Collected data entries
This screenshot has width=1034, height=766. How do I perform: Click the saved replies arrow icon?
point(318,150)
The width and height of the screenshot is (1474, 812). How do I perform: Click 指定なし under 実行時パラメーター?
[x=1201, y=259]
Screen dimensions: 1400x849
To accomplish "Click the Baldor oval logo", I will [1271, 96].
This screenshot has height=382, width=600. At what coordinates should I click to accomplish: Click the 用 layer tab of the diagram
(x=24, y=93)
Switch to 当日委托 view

**Exercise aim:**
Once you have read the entries, write them out again without altering a single character.

**Solution to this problem:**
This screenshot has width=1034, height=766. How do I perform: Click the saved replies arrow icon?
point(318,150)
The width and height of the screenshot is (1474, 812). How do I perform: Click 指定なし under 実行時パラメーター?
[x=1201, y=259]
Screen dimensions: 1400x849
To accomplish "Click the Baldor oval logo", I will [1271, 96].
This screenshot has height=382, width=600. At what coordinates should I click to accomplish: Click the 用 layer tab of the diagram
(x=24, y=93)
Switch to 当日委托 view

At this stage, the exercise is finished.